‘Tomorrow morning some poet may, like Byron, wake up to find himself famous,’ wrote Randall Jarrell, ‘for having written a novel, for having killed his wife; it will not be for having written a poem.’ Jarrell’s cynicism is too slick, too rueful; but it does snag something in Robert Lowell, as it does in several of the American poets of his generation. Lowell was, at his best, a towering poet, but his public fame often rested on other things: that he was Boston posh; that he publicly thumbed his nose at the government; that he was, above all, mad.

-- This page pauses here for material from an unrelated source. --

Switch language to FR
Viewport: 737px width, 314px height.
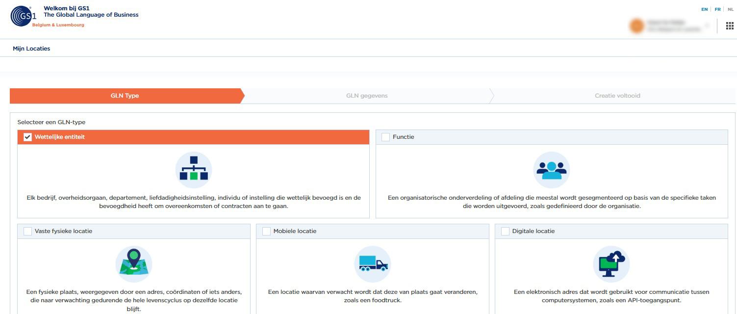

He was all these things, and a great poet, too. It’s easy myth-making to say that Lowell’s genius and his madness went hand in hand, but it’s certainly the case that they took turns at the helm. At one point, he writes to Pound that the writer’s colony Yaddo is ‘a sort of St Elizabeth’s without bars’ (history doesn’t record whether Idaho Ez found that funny); later, Lowell reports of his own psychiatric hospital that it is ‘not unlike Yaddo without race courses, night life and literati’.
The cycles of his manic-depressive illness steal through the notes to the letters. ‘Possibly written while mildly manic,’ will preface one note. ‘Written during an acute manic episode,’ will head the batch that follows — urgent telegrams breaking appointments; staccato notes of wild enthusiasm; effusive love-letters to unannounced women. Then come the recantations, the apologies, the wretchedness of recovery. And a sense, between the lines, of the terrible, terrible hurt done.
Breakdowns? Everyone was at it. As Randall Jarrell cracked up, or John Berryman suffered an alcoholic collapse, or Theodore Roethke underwent another manic episode, the letters and the lacunae in the letters tell the story. Thus Roethke: ‘Well, it’s happened again! Same old routine: 4 or 5 city police (as the boogs say) dragging me off to the same old nut-bin.’
But it wasn’t madness that made Lowell a poet.